*Task goal*: From the entries below, gather every line containing the string "label".
** Given information follows **
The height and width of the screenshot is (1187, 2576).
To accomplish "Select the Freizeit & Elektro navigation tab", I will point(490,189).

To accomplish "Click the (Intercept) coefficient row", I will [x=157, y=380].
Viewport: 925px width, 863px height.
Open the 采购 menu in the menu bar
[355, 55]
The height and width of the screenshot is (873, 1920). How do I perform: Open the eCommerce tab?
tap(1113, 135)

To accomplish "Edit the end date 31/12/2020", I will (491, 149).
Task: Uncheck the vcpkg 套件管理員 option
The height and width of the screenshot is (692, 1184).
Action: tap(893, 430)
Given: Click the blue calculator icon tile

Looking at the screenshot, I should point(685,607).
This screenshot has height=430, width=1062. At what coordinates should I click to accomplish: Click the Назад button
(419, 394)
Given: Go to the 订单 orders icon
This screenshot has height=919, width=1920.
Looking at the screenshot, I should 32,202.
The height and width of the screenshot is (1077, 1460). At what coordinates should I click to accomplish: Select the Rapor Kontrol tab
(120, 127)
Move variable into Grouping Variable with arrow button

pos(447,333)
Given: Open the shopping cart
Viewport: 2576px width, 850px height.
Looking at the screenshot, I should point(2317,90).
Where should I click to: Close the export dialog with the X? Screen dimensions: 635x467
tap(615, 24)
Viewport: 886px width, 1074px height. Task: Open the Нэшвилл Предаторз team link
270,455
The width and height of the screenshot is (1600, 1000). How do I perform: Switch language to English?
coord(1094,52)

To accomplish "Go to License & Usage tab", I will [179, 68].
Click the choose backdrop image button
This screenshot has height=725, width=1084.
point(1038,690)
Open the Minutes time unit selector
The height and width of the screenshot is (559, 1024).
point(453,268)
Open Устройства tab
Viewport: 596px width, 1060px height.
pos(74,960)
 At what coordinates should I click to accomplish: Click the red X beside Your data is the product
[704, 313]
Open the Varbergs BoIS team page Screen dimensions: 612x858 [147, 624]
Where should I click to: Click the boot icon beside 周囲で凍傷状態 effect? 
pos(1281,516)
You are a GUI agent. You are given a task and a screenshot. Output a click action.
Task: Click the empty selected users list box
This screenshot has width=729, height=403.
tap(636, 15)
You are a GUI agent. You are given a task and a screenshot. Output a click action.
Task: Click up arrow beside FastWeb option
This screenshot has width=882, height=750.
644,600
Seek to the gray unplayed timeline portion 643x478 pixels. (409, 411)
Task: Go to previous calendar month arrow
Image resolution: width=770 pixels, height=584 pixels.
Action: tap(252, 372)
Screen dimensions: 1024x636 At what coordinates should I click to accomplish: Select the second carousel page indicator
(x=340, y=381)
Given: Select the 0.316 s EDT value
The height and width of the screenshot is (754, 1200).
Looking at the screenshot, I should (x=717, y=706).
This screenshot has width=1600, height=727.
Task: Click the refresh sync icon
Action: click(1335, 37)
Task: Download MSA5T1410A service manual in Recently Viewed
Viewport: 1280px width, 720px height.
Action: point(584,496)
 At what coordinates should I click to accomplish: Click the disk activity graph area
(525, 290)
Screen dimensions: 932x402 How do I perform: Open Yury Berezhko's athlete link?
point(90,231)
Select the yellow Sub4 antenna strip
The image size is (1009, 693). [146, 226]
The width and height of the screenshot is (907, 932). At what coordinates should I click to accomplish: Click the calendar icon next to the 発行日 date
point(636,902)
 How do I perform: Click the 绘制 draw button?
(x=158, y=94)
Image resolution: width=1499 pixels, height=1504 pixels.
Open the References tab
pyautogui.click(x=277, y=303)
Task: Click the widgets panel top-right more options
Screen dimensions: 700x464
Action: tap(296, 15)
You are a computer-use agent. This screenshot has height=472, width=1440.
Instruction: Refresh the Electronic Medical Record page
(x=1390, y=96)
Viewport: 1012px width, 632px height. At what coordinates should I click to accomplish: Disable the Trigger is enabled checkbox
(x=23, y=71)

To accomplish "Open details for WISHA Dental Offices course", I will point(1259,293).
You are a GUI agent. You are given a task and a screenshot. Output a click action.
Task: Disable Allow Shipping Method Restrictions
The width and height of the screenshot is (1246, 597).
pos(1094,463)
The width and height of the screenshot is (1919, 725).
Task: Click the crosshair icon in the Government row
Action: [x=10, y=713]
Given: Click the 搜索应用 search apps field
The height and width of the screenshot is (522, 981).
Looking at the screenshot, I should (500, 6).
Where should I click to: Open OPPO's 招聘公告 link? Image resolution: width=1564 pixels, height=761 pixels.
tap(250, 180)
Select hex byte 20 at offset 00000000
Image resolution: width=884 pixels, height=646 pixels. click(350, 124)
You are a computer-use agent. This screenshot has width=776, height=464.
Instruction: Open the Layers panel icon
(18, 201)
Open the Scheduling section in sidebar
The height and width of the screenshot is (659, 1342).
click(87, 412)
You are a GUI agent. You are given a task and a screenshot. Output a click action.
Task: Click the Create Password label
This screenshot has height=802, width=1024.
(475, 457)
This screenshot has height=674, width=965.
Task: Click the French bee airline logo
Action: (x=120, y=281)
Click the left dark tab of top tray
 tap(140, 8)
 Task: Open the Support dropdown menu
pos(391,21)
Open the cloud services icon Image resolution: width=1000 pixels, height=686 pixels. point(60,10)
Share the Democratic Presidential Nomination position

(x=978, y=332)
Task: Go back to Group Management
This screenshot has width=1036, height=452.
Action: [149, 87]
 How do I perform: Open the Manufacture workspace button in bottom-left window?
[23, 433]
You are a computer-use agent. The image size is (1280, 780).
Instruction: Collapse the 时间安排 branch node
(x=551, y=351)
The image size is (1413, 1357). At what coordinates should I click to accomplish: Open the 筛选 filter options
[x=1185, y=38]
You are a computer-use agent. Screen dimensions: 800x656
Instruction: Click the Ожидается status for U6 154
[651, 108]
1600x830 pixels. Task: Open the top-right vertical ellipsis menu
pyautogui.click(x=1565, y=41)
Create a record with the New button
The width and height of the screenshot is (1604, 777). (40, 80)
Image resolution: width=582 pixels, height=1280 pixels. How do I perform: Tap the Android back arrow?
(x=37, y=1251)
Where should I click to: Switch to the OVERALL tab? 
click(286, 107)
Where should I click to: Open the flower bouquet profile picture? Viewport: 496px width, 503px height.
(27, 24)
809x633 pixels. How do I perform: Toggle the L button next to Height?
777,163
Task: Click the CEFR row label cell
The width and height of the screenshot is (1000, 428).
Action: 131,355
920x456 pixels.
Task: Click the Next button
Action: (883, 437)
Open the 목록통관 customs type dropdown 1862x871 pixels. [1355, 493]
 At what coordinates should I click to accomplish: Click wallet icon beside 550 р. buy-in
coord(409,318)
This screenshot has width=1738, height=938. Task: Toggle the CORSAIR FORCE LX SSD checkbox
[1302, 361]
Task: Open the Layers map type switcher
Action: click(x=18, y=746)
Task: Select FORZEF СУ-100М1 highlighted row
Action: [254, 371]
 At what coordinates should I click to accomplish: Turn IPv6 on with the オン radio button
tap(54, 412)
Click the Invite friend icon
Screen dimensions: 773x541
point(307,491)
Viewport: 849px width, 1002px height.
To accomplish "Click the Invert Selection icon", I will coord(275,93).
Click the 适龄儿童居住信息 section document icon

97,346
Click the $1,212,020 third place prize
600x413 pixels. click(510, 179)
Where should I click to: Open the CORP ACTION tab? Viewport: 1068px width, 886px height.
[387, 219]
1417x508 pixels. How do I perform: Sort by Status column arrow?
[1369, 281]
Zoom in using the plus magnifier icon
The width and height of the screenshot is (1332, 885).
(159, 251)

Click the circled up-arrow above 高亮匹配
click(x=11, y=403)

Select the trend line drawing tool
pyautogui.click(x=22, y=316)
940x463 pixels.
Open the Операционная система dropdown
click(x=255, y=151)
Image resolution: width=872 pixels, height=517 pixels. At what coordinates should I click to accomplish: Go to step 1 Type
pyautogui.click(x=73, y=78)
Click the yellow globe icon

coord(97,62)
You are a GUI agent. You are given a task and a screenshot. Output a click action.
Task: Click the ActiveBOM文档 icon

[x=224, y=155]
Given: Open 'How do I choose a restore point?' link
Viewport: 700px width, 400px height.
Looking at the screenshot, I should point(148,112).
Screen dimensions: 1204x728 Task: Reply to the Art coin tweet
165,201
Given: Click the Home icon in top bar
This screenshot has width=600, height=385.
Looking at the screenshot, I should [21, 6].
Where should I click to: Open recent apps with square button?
** End of Given information **
*Response for this exercise*:
Task: Click the Create Password label
Task: Click the CEFR row label cell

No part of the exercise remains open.